2) The speed of the train is slowly increasing and its direction is away from the observer for the sound's observed frequency to keep decreasing.
Step-by-step explanation:
This phenomenon is due to Doppler's Effect.
Doppler's Effect explains how relative frequency of a sound source varies with the velocity of the source or the observer.
Generally, the mathematical expression for Doppler's Effect is given below
f' = f [(v + v₀)/(v - vₛ)]
where
f' = observed frequency
f = actual frequency
v = velocity of sound waves
v₀ = velocity of observer
vₛ = velocity of sound source
When the train is moving towards the stationary observer,
f' = observed frequency of the sound wave = f₁
f = actual frequency of the sound wave = f
v = velocity of sound waves = v
v₀ = velocity of observer = 0 m/s
vₛ = velocity of sound source = vₛ
f' = f [(v + v₀)/(v - vₛ)]
f₁ = f [(v + 0)/(v - vₛ)]
f₁ = fv/(v - vₛ) (eqn 1)
Observed frequency is obviously higher than the frequency of the train.
But if the train keeps reducing its speed (vₛ) towards from the stationary observer, the observed frequency will decrease.
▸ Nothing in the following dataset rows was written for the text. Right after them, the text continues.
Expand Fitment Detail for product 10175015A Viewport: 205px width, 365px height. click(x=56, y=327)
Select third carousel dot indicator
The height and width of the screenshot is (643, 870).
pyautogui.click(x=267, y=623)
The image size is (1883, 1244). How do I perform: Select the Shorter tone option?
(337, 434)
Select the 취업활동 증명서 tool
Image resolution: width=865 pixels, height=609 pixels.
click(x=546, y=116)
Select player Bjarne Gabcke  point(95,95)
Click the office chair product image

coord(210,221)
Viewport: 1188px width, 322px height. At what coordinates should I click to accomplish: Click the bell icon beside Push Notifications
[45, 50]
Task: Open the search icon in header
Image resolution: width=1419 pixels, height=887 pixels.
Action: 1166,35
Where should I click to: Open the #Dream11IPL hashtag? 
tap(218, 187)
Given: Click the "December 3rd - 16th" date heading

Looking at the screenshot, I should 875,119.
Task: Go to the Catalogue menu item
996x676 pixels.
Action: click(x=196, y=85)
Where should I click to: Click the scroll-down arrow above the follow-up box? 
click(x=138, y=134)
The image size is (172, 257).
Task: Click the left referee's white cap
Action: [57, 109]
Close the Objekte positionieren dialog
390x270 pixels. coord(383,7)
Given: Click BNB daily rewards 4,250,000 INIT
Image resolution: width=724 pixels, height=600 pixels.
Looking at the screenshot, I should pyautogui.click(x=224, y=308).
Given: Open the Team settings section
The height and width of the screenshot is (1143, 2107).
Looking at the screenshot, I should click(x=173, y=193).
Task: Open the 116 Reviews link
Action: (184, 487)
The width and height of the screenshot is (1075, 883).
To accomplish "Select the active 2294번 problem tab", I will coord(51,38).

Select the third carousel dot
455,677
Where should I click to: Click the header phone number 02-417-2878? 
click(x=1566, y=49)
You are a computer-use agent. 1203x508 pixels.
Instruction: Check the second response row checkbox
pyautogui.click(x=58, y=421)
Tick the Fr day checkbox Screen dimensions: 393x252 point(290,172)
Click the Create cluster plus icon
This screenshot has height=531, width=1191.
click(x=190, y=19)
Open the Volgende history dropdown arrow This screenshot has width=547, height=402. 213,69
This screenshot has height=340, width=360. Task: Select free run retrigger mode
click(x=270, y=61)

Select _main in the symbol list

When the train is moving away from the stationary observer,
f' = observed frequency of the sound wave = f₂
f = actual frequency of the sound wave = f
v = velocity of sound waves = v
v₀ = velocity of observer = 0 m/s
vₛ = velocity of sound source = - vₛ (train is moving away from the observer, hence, the negative sign)
f' = f [(v + v₀)/(v - vₛ)]
f₂ = f [(v + 0)/(v - (-vₛ)]
f₂ = fv/(v + vₛ) (eqn 2)
From the expression, it is clear that the observed frequency is smaller than the frequency of the sound waves and it keeps decreasing as the speed of the train (vₛ) increases as the train moves away from the stationary observer.
Hope this Helps!!!